Speaking honestly, I’ve never been more ashamed of England than I have been this year. Our government appeals daily to an infectious nationalist rhetoric – our education secretary, Gavin Williamson, crassly claimed on radio that ‘we are a better country than France, Belgium or the US’, yet we’ve cut our aid budget to help the world’s poorest despite being the world’s fifth largest economy, and we emblazoned the Union Jack flag all over the coronavirus vaccine developed at Oxford University. So much of our politics has become about insistence on separating ourselves from the rest of the world, shouting about how much better we are and, in the process, alienating so many who made their homes here. This year is the first time I’ve thought seriously about giving up and jumping ship, but Moreno’s opener contends that ‘this is just a glitch’ and rallies us to keep fighting for the England we know exists under all the hate. In the album’s catchiest chorus, he sings – ‘Girl, don’t you get tired / Don’t go away / We can write England all over again.’ 

His folk nights of musicians based in London, but from across the globe, represents that melting pot of cultures many of us know England to be and are proud of. As does his band on the album, made up of London, Barcelona and Gibraltar-based musicians such as Pablo Yupton, Adam Beattie, Ned Cartwright, Denis Valerga, Fiona Bevan, Pablo Campos and Ty Watling amongst others. In many ways, this album represents that voice of England which embraces collaboration and internationalism, expressed so loudly and proudly by the diversity on show at his folk nights. Poetry Mondays is a direct ode to one of those evenings – ‘Please tell me, tell me, you feel it too / the spirt of this Monday rendezvous,’ he sings misty-eyed. Before Margaret Burns – a lovely duet with esteemed songwriter Fiona Bevan (Billie Marten, Matthew E White, Lewis Capaldi) – which is another highlight.

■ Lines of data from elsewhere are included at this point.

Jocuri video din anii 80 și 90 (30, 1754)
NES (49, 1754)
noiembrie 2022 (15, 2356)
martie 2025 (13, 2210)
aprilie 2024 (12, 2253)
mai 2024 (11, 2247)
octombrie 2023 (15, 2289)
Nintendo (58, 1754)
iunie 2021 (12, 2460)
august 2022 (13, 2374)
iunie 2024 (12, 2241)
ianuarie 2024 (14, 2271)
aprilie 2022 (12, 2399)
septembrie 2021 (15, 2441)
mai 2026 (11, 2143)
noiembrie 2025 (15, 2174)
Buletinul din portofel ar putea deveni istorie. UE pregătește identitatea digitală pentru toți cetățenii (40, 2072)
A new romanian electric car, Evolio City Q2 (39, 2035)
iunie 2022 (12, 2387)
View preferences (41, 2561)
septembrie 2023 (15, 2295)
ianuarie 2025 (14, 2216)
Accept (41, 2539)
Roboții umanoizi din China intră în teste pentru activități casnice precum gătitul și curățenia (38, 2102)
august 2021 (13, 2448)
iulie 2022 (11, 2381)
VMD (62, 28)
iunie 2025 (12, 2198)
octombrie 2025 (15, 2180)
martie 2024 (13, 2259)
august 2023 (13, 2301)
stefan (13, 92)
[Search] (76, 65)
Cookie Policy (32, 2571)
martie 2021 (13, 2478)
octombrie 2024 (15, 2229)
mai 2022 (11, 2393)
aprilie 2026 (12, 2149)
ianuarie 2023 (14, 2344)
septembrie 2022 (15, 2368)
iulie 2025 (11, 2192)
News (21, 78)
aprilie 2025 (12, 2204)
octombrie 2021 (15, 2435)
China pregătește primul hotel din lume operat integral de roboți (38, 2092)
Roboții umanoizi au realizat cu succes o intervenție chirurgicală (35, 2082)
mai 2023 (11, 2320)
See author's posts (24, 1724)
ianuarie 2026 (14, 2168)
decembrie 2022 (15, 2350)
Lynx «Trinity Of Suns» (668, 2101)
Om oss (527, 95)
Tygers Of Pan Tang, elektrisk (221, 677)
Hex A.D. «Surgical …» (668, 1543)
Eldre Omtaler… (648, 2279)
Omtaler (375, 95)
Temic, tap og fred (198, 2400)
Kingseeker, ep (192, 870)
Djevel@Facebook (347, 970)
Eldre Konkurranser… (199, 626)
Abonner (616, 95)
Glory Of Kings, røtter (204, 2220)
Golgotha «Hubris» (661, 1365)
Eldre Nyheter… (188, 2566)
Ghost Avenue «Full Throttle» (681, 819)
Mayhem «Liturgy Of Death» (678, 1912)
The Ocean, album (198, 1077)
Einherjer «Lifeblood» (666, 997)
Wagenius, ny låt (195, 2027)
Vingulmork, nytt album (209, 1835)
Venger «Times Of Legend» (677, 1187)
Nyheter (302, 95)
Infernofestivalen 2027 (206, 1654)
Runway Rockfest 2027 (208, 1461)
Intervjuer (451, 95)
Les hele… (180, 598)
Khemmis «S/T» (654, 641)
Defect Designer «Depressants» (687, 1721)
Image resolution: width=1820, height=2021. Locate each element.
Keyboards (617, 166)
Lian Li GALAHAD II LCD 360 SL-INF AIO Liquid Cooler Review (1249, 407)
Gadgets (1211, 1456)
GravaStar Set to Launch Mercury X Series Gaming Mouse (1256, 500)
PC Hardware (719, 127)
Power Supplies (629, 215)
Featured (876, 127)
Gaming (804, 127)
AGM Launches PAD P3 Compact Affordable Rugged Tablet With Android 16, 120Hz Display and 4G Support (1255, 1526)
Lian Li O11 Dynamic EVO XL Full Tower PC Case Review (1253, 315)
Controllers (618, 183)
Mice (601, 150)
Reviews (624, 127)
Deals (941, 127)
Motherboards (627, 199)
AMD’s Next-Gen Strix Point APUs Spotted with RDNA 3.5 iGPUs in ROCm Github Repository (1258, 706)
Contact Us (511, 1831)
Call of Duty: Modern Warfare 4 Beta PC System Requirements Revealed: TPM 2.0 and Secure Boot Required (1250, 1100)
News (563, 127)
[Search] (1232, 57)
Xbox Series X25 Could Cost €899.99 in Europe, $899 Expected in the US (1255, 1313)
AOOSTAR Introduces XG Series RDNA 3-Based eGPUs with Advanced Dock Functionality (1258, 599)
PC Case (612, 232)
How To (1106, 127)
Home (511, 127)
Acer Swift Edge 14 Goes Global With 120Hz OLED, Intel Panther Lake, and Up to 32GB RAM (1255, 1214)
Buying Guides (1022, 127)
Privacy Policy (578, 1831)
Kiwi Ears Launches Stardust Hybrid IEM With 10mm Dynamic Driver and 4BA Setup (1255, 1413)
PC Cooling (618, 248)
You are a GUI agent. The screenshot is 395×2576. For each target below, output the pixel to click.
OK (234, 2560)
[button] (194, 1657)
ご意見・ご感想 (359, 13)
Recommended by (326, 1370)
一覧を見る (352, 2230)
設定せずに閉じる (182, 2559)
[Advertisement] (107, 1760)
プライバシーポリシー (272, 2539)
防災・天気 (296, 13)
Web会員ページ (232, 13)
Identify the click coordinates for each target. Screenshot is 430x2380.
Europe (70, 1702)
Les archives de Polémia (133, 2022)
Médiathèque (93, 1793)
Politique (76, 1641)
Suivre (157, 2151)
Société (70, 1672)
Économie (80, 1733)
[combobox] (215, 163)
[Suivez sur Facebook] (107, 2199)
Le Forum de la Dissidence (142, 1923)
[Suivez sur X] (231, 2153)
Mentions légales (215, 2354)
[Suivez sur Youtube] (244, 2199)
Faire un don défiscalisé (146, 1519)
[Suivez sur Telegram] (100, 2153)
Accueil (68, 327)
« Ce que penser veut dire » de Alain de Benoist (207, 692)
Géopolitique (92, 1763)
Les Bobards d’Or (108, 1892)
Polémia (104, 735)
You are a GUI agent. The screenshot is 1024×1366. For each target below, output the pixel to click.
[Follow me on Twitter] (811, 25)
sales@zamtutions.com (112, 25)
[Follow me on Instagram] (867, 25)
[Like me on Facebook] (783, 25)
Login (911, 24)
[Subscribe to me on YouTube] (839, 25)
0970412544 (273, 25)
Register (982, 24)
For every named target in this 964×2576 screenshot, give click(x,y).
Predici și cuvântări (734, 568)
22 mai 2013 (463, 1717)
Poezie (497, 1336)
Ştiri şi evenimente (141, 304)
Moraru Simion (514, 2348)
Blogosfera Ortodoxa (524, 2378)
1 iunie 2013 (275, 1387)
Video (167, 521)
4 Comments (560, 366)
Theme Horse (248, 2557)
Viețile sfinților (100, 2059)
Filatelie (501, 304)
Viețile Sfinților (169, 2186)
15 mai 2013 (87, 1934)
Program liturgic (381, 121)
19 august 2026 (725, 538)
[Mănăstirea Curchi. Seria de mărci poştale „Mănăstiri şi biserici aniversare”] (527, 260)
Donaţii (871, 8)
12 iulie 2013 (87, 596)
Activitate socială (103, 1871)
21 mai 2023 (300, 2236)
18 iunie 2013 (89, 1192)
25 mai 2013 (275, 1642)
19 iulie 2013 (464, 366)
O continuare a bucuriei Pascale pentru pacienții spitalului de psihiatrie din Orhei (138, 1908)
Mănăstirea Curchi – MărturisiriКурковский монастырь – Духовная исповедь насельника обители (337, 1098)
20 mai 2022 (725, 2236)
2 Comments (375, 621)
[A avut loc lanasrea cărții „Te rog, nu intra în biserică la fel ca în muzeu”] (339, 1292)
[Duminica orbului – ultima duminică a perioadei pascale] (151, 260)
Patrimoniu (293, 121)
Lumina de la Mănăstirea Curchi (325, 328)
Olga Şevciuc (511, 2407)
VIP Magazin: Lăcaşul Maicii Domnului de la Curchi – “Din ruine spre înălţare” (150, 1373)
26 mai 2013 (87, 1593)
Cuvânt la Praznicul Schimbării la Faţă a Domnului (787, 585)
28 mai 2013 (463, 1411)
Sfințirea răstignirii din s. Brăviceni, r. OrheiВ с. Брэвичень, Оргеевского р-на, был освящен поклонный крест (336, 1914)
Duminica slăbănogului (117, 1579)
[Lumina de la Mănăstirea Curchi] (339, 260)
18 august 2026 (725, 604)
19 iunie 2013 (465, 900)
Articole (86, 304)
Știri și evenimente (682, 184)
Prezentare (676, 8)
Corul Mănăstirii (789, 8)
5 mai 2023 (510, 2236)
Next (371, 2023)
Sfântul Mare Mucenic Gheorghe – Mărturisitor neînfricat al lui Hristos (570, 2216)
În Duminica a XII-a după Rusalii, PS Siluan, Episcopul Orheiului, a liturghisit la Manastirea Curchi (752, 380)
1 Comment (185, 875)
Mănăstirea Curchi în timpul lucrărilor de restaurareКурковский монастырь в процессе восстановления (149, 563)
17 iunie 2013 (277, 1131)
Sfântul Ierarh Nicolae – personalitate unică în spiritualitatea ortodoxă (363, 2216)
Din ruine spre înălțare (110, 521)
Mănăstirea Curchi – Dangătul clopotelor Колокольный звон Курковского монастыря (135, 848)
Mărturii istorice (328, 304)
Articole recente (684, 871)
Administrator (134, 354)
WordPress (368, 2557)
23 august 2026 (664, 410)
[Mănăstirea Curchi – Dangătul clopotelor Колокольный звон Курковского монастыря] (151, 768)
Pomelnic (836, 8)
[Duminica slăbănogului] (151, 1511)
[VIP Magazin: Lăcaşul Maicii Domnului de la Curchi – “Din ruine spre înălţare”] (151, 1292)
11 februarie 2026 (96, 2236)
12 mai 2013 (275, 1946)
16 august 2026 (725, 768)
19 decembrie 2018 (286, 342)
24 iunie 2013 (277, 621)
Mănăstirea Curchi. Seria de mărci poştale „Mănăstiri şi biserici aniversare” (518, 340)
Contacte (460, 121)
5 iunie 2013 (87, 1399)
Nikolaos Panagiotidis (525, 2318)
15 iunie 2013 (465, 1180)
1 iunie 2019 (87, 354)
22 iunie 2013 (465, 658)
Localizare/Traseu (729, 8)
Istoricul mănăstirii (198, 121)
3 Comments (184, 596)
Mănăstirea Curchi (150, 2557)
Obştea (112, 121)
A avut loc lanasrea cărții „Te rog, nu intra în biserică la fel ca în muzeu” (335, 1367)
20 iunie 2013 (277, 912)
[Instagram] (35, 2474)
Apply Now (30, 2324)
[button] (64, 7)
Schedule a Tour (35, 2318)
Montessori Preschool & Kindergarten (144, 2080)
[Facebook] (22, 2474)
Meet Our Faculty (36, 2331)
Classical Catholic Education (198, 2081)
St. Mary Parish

Ibrahim Gökçek is another song that came directly as a result of the London folk community. When Moreno first heard of Gökçek’s story, Gökçek was on hunger strike in Turkish prison after his band, Grup Yorum, were jailed for their protest songs and defending their right to free speech. One member had already died as a result. A performer at one of his evenings told Moreno Gökçek’s story and asked if he’d write a song for him. Moreno hurried off upstairs to do so and thirty minutes later came down with the result. Over a chugging guitar, he recites his incredible poetry – ‘They took your holy weapon / so you weaponised your gut / now you hold your very death with your fingertips / to protest against their lies.’ Ibrahim stopped his hunger strike and there was a new ruling in court hinting that they might excuse Grup Yorum. Tragically, however, it was too late. He died two days later. He stopped the fast too late. He’d been on a hunger strike for over a year, and wasn’t strong enough to recover. Gökçek did hear Moreno’s song before his death though and, I’m sure in his final days, it gave him solace to know people across the world were fighting for him and his art.

As a whole, Whiskey With Angels is a stunning paean of hope. Some might call Moreno a dreamer, but, truthfully, he – along with the artists who play his nights – is someone who just sees every human being as exactly that – and views everyone equally no matter where they came from. So does much of England and this album gives a glimpse into the country we once were, and can become again.